Revenons-en au rôle des élus. Les maires de petites communes en voie de dévitalisation ne devraient-ils pas retenir leurs étudiants plutôt que les encourager à partir étudier au risque de ne jamais y revenir ?
Ce raisonnement pourrait a priori se tenir : si les hommes et femmes capables de créer de la croissance continuent d’être happés par les métropoles, l’anémie des territoires se poursuivra. Sauf qu’en réalité, il n’y a rien de pire. Retenir les jeunes sur leur territoire d’origine générerait un cercle vicieux, totalement pervers. L’élève serait perdant, en premier lieu : ne pas se former au XXIe siècle revient à s’enfermer dans une trappe à précarité, dont il ne pourra essayer de sortir qu’au travers d’emplois peu qualifiés et peu rémunérés. Mais, au-delà de son cas, le maire serait tout aussi perdant : le territoire louperait une chance de voir un de ses habitants partir acquérir de la matière grise et la ramener un jour pour rendre l’économie locale plus qualitative et donc le territoire plus robuste.

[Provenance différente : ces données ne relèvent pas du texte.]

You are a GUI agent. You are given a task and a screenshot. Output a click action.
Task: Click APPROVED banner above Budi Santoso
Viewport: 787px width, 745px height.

Je donne souvent ce conseil aux jeunes qui me disent ne pas vouloir quitter leurs terres qu'ils aiment profondément : la meilleure façon de servir sa ville, c’est de partir temporairement se former, se faire une expérience ailleurs et y revenir plus tard injecter la valeur ajoutée acquise.
Sauf que rien ne dit qu’ils reviendront, un jour…
C’est un risque à prendre. Les maires, et tout particulièrement ceux élus sur des territoires en difficulté, doivent se montrer visionnaires pour consolider leurs dynamismes économique et social à moyen et long terme. La revitalisation de nos territoires ne se fera pas toute seule ! Si vous voulez soutenir le développement des PME locales créant des emplois donc embauchant des habitants qui vivront et consommeront sur place, vous devez aider les chefs d’entreprise à attirer une main-d’œuvre qualifiée pour faire monter en gamme leurs productions.
Vous auriez tort, dès lors, de ne pas tout mettre en oeuvre pour encourager votre jeunesse à se former. Objectif : la rendre capable de valoriser les savoir-faire locaux, et d’apporter une expertise nouvelle manquant aujourd’hui pour partir à son tour à la conquête de nouveaux marchés… L’élévation du niveau de qualification de votre jeunesse est votre meilleur atout pour revitaliser vos territoires.
Quelle attention les élus doivent-ils prêter aux jeunes locaux partis étudier ailleurs ?
Pour mettre un maximum de chances de leur côté, les collectivités doivent mieux animer leurs diasporas de jeunes bacheliers. Même s’ils n’y rentrent pas tous les week-ends, leurs étudiants ayant rejoint une filière d’excellence peuvent être utiles aux territoires où ils ont grandi et continuer à s’y investir lorsqu’ils sont de passage. S’il a pu nourrir une relation forte sur le temps long avec sa ville d’origine, un haut diplômé travaillant dans un centre de décisions orientera probablement ses choix vers elle lorsqu’il aura une décision structurante à prendre.
Les étudiants ont-ils seulement envie de vivre dans cette « France périphérique » ?
Depuis la crise des gilets jaunes, j’ai l’impression que tous les territoires éloignés de Paris ou d’une métropole sont considérés comme étant des zones rurales reculées, pour ne pas dire sous-développées. Il s’agit d’une caricature dans laquelle la jeunesse des villes petites et moyennes, du périurbain ou des campagnes ne se retrouve absolument pas. Malheureusement, ce misérabilisme est entretenu par certains élus eux-mêmes… Or, si vous inculquez à la population locale qu’elle vient du bout du monde et ressemble aux nouveaux Indiens d’Amérique, comment voulez-vous qu’ils osent ensuite des parcours ambitieux ? Faites attention à ce que ce discours ne devienne pas contre-productif et ne génère une prophétie autoréalisatrice.